*GOAL*: Please write out all the records again, substituting "Command" for every occurrence of "Instruction" and leaving everything else unchanged.

[Item coordinate data]
════════

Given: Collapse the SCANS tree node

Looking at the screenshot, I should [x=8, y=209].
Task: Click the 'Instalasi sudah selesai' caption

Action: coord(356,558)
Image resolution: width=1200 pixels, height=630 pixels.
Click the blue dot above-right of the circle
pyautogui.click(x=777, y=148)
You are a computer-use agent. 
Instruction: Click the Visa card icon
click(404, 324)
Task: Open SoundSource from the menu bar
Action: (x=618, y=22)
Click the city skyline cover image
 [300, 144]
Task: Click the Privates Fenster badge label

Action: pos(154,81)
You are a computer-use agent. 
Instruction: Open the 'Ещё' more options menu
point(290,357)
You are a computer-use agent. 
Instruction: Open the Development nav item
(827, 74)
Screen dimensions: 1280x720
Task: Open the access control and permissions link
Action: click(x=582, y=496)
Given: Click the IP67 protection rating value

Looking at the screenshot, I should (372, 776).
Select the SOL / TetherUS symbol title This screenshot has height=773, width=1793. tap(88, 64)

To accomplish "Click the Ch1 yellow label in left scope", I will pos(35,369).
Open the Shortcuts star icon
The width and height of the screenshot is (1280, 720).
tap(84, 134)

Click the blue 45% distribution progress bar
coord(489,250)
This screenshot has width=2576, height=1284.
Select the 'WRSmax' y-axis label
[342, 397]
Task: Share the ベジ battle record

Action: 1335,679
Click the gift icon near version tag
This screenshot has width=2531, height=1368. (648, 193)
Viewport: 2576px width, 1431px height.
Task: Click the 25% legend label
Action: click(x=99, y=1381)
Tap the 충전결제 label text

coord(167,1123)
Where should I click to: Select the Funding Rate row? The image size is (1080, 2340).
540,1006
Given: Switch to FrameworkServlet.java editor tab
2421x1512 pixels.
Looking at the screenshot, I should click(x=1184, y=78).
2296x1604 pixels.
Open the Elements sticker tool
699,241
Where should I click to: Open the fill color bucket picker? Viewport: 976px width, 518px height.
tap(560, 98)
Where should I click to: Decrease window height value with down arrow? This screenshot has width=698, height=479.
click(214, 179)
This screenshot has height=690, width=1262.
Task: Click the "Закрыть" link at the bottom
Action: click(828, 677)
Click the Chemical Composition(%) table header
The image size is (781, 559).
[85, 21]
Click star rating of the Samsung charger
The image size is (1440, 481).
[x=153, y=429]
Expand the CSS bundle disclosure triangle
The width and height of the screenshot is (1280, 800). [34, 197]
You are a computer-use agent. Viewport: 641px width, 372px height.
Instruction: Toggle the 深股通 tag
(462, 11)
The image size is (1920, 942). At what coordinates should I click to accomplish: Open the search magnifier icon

════════

*TASK ANSWER*:
Given: Collapse the SCANS tree node

Looking at the screenshot, I should [x=8, y=209].
Task: Click the 'Instalasi sudah selesai' caption

Action: coord(356,558)
Image resolution: width=1200 pixels, height=630 pixels.
Click the blue dot above-right of the circle
pyautogui.click(x=777, y=148)
You are a computer-use agent. 
Command: Click the Visa card icon
click(404, 324)
Task: Open SoundSource from the menu bar
Action: (x=618, y=22)
Click the city skyline cover image
 [300, 144]
Task: Click the Privates Fenster badge label

Action: pos(154,81)
You are a computer-use agent. 
Command: Open the 'Ещё' more options menu
point(290,357)
You are a computer-use agent. 
Command: Open the Development nav item
(827, 74)
Screen dimensions: 1280x720
Task: Open the access control and permissions link
Action: click(x=582, y=496)
Given: Click the IP67 protection rating value

Looking at the screenshot, I should (372, 776).
Select the SOL / TetherUS symbol title This screenshot has height=773, width=1793. tap(88, 64)

To accomplish "Click the Ch1 yellow label in left scope", I will pos(35,369).
Open the Shortcuts star icon
The width and height of the screenshot is (1280, 720).
tap(84, 134)

Click the blue 45% distribution progress bar
coord(489,250)
This screenshot has width=2576, height=1284.
Select the 'WRSmax' y-axis label
[342, 397]
Task: Share the ベジ battle record

Action: 1335,679
Click the gift icon near version tag
This screenshot has width=2531, height=1368. (648, 193)
Viewport: 2576px width, 1431px height.
Task: Click the 25% legend label
Action: click(x=99, y=1381)
Tap the 충전결제 label text

coord(167,1123)
Where should I click to: Select the Funding Rate row? The image size is (1080, 2340).
540,1006
Given: Switch to FrameworkServlet.java editor tab
2421x1512 pixels.
Looking at the screenshot, I should click(x=1184, y=78).
2296x1604 pixels.
Open the Elements sticker tool
699,241
Where should I click to: Open the fill color bucket picker? Viewport: 976px width, 518px height.
tap(560, 98)
Where should I click to: Decrease window height value with down arrow? This screenshot has width=698, height=479.
click(214, 179)
This screenshot has height=690, width=1262.
Task: Click the "Закрыть" link at the bottom
Action: click(828, 677)
Click the Chemical Composition(%) table header
The image size is (781, 559).
[85, 21]
Click star rating of the Samsung charger
The image size is (1440, 481).
[x=153, y=429]
Expand the CSS bundle disclosure triangle
The width and height of the screenshot is (1280, 800). [34, 197]
You are a computer-use agent. Viewport: 641px width, 372px height.
Command: Toggle the 深股通 tag
(462, 11)
The image size is (1920, 942). At what coordinates should I click to accomplish: Open the search magnifier icon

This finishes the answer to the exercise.